KYIV 00001024  003 OF 004 
 
 
 
Ukraine's Oil Sector 
--------------------- 
 
10. (SBU) Ukraine imports 61 percent of its oil from Russia 
and 70 percent of its gasoline and diesel from Romania, 
Belarus, and Lithuania.  Ukraine's six refineries operate far 
below capacity.  Only one refinery, the Lysychansk refinery 
in eastern Ukraine owned by TNK-BP, has been modernized to 
reach European standards. 
 
11. (SBU) When President Yushchenko talks about energy 
security, he invariably makes a pitch for the Odesa-Brody 
pipeline,  Ukraine's most manifest, yet misguided, attempt to 
reduce dependence on Russian crude oil.  The pipeline was 
completed in 2002 under President Kuchma.  Both Kuchma and 
successive governments believed that business would surface 
once the pipeline was built, despite repeated advice by 
foreign experts that the project lacked a sound commercial 
underpinning.  (Comment:  Some observers argue that the 
project was primarily conceived as a cash cow for Interpipe, 
the pipe producer owned by Kuchma son-in-law Victor Pinchuk.

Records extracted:

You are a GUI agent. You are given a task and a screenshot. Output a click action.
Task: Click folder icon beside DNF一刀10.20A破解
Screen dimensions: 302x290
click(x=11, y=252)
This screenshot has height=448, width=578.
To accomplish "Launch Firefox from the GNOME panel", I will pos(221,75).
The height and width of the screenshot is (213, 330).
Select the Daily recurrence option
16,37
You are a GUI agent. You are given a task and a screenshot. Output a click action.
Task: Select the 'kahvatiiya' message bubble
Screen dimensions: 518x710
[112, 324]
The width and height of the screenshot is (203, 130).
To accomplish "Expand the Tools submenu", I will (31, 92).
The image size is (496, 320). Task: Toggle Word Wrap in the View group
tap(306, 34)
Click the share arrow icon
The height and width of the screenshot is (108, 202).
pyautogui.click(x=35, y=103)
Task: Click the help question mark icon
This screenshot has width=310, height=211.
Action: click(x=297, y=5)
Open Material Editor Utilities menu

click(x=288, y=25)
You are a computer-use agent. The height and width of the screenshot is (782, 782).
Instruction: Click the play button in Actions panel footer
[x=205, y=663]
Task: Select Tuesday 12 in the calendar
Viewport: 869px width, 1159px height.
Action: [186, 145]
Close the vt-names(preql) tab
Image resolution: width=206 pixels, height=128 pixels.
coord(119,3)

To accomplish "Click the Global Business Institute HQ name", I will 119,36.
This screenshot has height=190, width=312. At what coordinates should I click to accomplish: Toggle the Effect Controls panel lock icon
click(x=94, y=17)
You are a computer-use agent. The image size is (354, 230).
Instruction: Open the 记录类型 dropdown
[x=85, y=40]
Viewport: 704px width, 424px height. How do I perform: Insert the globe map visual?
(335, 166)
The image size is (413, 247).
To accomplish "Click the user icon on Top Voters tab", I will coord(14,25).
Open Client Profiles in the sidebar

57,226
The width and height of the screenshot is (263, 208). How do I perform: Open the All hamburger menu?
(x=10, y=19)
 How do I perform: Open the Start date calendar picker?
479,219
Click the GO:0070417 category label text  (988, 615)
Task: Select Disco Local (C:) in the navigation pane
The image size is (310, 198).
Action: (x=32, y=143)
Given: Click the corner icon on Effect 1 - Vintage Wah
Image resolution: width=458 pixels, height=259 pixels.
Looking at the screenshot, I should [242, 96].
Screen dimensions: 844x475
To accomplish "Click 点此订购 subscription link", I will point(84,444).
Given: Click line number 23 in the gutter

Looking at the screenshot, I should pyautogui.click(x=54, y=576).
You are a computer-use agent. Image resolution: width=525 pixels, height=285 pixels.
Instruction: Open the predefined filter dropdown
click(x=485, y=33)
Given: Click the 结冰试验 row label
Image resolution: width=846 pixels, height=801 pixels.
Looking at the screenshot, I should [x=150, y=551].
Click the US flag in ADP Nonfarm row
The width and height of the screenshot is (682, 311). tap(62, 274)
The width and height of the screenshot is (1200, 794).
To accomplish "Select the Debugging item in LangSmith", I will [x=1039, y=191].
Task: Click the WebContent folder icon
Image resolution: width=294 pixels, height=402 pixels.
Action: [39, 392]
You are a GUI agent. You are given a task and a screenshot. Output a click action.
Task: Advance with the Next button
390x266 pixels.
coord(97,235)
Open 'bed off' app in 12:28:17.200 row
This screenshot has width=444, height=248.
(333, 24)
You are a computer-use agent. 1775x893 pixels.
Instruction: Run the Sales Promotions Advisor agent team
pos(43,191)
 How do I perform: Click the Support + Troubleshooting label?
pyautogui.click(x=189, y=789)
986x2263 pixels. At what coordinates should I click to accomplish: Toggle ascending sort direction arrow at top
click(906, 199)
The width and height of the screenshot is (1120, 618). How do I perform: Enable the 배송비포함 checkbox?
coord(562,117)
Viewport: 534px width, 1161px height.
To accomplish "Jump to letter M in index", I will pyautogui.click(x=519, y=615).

**What this exercise asks**
(A) Summarize the passage on Ukraine's oil sector in two sentences.
(B) Translate this sentence from the passage on Ukraine's oil sector into Spanish: "Ukraine's six refineries operate far below capacity."
(C) Carry on the passage on Ukraine's oil sector, picking up right after its final sentence.
The lines are not needed here.

**Responses**
(A) Ukraine imports 61 percent of its oil from Russia and 70 percent of its gasoline and diesel from Romania, Belarus, and Lithuania, and its six refineries operate far below capacity, with only the Lysychansk refinery modernized to European standards. President Yushchenko regularly promotes the Odesa-Brody pipeline, completed in 2002 under President Kuchma, as a way to reduce dependence on Russian crude, although foreign experts repeatedly advised that the project lacked a sound commercial underpinning.

(B) Las seis refinerías de Ucrania operan muy por debajo de su capacidad.

(C)
End comment.)  The pipeline remained empty until 2004 when 
TNK-BP and Transneft concluded a contract with the GOU to 
transport Urals crude in the opposite direction, from Brody 
south to Odesa. In 2007, TNK-BP shipped more than 9 Mt of 
Russian oil through the pipeline. 
 
12. (SBU) President Yushchenko has revived efforts to 
re-reverse Odesa-Brody with the hope of off-taking a 
percentage of oil to be refined at the Nadvirna and Drogobych 
refineries in western Ukraine. In order to achieve 
Yushchenko's goal, Ukraine would need to reconfigure an 
existing refinery to refine Caspian crude or invest in the 
construction of a new refinery, which could cost up to $4 
billion.  Yushchenko also aims to transport Caspian crude 
northward via the pipeline to Europe.  Ukraine recently 
commissioned a feasibility study on shipping oil from 
Azerbaijan through the pipeline and lengthening the 
Odesa-Brody route to reach European markets.  The total 
investment needed for the project is estimated to be anywhere 
between $2 billion and $8 billion, depending on the projected 
oil transit volumes.  To date, however, Ukraine has still not 
succeeded in generating commercial interest for the idea.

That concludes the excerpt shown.